Asiatic acid (AA), a pentacyclic triterpene found in Centella asiatica, displays significant anti-proliferative effects on cancer cells in vitro although the underlying mechanism of this effect remains unknown. This study investigated the efficacy and mechanism of action of AA against lung cancer both in vivo and in vitro. Using the MTT assay, AA was found to induce apoptosis in a dose- and time-dependent manner, an effect enhanced by pretreatment with an autophagy inhibitor. It also elevated expression of microtubule-associated protein 1 light chain 3 (LC3) and decreased the expression of p62. Furthermore, exposure to AA resulted in collapse of the mitochondrial membrane potential and generation of reactive oxygen species (ROS), suggesting mitochondria are the target of AA. In the mouse lung cancer xenograft model, oral administration of AA significantly inhibited tumor volume and weight accompanied by significant apoptosis of lung cancer cells. In addition, it led to a significant decrease in the expression of proliferating cell nuclear antigen (PCNA). In summary, the results show that AA significantly reduces lung cancer cell growth both in vitro and in vivo and that the associated apoptosis is mediated through mitochondrial damage.
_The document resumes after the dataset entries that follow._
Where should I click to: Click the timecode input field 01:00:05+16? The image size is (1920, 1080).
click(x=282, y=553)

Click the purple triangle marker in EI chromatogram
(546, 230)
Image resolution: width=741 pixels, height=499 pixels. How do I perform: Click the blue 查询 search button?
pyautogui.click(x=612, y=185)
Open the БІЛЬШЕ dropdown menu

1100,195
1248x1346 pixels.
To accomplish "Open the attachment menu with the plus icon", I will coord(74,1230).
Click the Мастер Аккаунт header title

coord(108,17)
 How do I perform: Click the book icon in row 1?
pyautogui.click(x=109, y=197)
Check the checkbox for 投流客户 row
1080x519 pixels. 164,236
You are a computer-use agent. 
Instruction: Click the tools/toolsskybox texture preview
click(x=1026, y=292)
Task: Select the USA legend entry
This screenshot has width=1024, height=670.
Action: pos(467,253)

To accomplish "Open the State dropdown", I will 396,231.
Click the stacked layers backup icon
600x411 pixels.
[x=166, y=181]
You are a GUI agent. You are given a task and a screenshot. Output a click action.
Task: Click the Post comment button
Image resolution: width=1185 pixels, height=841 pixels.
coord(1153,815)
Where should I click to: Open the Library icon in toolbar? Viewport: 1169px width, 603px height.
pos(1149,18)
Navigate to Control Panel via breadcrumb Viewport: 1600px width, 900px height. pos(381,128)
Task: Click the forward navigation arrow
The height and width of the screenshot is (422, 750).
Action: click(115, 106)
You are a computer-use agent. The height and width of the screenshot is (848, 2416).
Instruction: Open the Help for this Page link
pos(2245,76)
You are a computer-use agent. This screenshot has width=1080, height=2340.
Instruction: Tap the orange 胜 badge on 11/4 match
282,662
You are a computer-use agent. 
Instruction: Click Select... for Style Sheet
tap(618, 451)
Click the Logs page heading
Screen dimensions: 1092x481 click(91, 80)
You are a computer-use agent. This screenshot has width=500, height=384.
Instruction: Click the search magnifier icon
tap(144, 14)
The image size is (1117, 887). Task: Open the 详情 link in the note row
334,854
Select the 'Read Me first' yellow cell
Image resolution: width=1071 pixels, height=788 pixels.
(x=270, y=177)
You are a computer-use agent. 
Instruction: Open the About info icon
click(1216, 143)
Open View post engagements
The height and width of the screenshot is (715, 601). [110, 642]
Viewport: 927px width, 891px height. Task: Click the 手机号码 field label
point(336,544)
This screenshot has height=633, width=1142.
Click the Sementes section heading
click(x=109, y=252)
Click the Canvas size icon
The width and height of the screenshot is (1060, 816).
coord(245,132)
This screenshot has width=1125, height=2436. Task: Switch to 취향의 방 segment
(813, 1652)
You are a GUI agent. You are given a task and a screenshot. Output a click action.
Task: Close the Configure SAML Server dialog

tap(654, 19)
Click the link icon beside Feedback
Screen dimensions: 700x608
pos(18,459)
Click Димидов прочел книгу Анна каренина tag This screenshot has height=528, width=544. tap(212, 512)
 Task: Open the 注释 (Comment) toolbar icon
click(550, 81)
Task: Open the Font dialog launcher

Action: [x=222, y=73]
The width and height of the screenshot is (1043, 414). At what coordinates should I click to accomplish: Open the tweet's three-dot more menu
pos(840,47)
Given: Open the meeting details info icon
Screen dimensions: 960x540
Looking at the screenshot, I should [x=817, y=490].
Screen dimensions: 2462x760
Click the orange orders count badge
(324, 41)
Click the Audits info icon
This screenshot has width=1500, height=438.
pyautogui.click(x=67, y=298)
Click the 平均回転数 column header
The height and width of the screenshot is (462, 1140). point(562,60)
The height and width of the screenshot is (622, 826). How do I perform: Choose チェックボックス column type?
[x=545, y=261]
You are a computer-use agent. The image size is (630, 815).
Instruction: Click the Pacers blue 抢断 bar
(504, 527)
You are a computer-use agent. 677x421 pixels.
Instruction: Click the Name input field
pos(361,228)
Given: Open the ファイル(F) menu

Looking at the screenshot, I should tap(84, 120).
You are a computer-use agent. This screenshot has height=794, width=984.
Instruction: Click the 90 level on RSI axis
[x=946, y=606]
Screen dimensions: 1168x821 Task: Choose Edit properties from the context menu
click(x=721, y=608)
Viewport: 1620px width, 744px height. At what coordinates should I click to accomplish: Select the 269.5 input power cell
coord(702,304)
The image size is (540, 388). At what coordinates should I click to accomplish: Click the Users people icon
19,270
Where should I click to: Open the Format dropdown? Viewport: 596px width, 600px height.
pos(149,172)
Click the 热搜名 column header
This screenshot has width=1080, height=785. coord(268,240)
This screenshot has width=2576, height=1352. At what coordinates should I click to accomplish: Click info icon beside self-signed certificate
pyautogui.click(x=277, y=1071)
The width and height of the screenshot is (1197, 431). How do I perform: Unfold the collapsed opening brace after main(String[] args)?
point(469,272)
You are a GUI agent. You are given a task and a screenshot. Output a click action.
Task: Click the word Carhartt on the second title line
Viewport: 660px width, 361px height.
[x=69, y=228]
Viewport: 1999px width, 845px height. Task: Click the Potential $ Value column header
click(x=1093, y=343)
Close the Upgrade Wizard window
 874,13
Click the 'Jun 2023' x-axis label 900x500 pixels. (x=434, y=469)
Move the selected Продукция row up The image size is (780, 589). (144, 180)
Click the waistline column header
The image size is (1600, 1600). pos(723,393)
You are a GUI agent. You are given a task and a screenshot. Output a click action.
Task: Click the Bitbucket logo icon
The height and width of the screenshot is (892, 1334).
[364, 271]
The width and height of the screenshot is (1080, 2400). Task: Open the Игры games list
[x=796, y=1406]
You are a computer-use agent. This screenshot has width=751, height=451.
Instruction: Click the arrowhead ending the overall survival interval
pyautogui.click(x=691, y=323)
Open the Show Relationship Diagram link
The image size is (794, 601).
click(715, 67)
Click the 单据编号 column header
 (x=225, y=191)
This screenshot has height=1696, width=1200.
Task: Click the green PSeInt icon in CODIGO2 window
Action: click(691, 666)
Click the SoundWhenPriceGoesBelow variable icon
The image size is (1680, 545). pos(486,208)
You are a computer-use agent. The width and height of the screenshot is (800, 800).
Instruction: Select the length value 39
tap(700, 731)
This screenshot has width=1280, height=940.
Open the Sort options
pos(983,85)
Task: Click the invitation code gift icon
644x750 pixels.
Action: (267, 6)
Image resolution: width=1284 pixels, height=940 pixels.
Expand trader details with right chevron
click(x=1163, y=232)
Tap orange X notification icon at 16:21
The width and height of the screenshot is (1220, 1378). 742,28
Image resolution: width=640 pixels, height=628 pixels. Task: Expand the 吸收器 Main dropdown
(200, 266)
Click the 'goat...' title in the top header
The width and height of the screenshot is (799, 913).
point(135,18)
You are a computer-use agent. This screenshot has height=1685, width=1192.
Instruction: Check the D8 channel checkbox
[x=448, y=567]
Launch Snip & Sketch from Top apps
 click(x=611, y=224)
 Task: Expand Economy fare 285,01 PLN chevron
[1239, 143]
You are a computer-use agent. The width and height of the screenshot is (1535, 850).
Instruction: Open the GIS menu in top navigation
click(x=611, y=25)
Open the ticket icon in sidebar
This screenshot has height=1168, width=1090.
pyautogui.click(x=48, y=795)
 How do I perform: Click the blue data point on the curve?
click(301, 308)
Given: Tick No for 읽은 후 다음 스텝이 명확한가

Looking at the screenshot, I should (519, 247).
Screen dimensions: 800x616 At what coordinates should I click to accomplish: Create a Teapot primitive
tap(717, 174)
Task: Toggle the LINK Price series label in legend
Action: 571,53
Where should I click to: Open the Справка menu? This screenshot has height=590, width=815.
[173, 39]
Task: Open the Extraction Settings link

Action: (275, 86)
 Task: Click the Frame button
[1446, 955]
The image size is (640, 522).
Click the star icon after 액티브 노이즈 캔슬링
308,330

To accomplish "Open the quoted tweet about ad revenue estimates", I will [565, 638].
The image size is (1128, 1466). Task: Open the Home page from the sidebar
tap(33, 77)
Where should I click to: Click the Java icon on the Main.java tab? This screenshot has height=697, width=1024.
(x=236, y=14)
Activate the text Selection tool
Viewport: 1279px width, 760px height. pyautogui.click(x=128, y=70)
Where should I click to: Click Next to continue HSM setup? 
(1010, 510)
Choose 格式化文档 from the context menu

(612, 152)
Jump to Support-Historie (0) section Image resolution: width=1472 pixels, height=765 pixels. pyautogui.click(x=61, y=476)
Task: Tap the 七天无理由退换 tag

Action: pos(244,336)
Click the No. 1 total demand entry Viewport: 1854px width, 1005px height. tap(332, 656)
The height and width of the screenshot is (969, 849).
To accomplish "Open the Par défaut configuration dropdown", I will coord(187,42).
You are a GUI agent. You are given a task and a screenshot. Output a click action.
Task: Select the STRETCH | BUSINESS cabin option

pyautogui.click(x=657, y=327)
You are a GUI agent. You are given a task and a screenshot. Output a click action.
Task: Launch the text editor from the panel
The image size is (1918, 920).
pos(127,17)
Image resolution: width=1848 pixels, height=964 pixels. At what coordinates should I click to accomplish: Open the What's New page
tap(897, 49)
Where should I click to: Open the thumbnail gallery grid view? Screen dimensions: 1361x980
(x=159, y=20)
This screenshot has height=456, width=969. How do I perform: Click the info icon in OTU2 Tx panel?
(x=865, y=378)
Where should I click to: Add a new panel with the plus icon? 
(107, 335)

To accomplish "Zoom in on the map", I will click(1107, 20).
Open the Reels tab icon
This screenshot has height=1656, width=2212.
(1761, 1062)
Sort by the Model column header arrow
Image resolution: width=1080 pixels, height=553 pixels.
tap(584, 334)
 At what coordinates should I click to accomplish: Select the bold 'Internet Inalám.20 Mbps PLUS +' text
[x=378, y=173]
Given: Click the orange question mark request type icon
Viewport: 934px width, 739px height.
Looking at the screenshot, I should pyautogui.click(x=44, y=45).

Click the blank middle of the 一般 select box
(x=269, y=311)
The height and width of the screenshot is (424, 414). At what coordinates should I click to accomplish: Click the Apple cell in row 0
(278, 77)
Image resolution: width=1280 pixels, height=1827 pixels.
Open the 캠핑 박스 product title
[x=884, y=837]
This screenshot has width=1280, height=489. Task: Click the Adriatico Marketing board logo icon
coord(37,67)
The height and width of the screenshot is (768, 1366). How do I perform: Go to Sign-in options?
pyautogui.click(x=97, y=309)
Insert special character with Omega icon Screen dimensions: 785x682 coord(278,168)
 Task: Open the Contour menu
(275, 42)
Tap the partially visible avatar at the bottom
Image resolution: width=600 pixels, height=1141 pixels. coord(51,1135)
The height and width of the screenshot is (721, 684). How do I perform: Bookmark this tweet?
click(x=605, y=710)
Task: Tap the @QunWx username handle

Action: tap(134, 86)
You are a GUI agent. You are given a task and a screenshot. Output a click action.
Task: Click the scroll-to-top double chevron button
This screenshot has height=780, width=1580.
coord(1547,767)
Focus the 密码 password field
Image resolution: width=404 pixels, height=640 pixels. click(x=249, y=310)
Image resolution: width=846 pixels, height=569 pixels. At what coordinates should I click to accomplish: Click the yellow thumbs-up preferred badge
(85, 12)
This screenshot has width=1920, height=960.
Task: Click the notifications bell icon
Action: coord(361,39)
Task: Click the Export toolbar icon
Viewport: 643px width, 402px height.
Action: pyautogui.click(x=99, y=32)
Keywords: Apoptosis; Asiatic acid; Lung cancer; Mitochondria; Reactive oxygen species.

Graphical abstract

Figure 1

Asiatic acid inhibits lung cancer cell proliferation. (A) Structure of asiatic acid; (B) and (C) A549, H1299 and LLC cells exposed to various concentrations of asiatic acid. (B) Photographs showing morphological changes in cells; (C) Cell proliferation determined by the MTT assay every 24 h. Data represent mean±SD of three different experiments.

Figure 2

Asiatic acid induces apoptotic cell death and cell cycle arrest in lung cancer cells. (A) A549 cells were treated with asiatic acid (20, 40 and 80 μmol/L) for 24 h, stained with DAPI and nuclei photographed. (B) A549 cells treated with asiatic acid were collected and subjected to annexin V/PI analysis (B). Data represent mean±SEM of three different experiments.

Figure 3

Asiatic acid induces apoptotic cell death via a mitochondrial pathway. (A) and (B) A549 cells were exposed to asiatic acid (80 μmol/L for 3, 6, 12, 24 h or 20, 40, 80 μmol/L for 12 h) after which PARP, caspase-9 and caspase-3 activation was assessed by Western blot. (C) The release level of cytochrome c from mitochondria was examined by Western blotting.

Figure 4

Asiatic acid treatment causes mitochondrial dysfunction. (A)–(C) A549 cells were exposed to asiatic acid (80 μmol/L for 3, 6, 12, 24 h or 20, 40, 80 μmol/L for 12 h) and the mitochondrial membrane potential (JC-1 staining, red/green fluorescence ratio) photographed by fluorescence microscopy and quantified by fluorescence spectrometry. (D) and (E) A549 cells were exposed to asiatic acid (20, 40, 80 μmol/L for 12 h) and the level of ROS detected by DCFH-DA staining. (F) A549 cells were exposed to asiatic acid (20, 40 and 80 μmol/L for 12 h) with or without NAC (2.5 mmol/L) for 48 h. The MTT assay was used to evaluate cell viability. Data represent mean±SD of three different experiments. ^*P<0.05, ^**P<0.01 vs. control.

Figure 5

Asiatic acid induces cell protective autophagy. (A) and (B) A549 cells were treated with asiatic acid (20, 40, 80 μmol/L for 12 h or 80 μmol/L for 6, 12, 24 h) and protein expression of LC3 and p62 analyzed by Western blot. (C) and (D) A549 cells were treated with various concentrations of asiatic acid for 24 h with or without 3-MA and CQ pretreatment (2 h). The MTT assay was used to evaluate cell viability. Data are mean±SD of three different experiments. ^*P<0.05, ^**P<0.01 vs. indicated.

Figure 6

Asiatic acid inhibits tumor growth in vivo. 1×10⁶ LLC cells were transplanted subcutaneously into the armpit of the C57 mice. Three days after transplantation, mice were randomly allocated to either control or treatment groups (n=6). Drugs were administered i.g. on days 1–13. (A) and (B) Tumor volume and mouse bodyweight were recorded daily. After sacrifice, solid tumors were separated and weighed. (C) and (D) The spleen index was calculated. (E) Paraffin sections of tumor tissues from mice were analyzed by H&E staining and TUNEL staining and (F) optical density was calculated. Scale bar, 50 μm. Data represent mean±SEM, n=8, ^*P<0.05, ^**P<0.01 vs. control.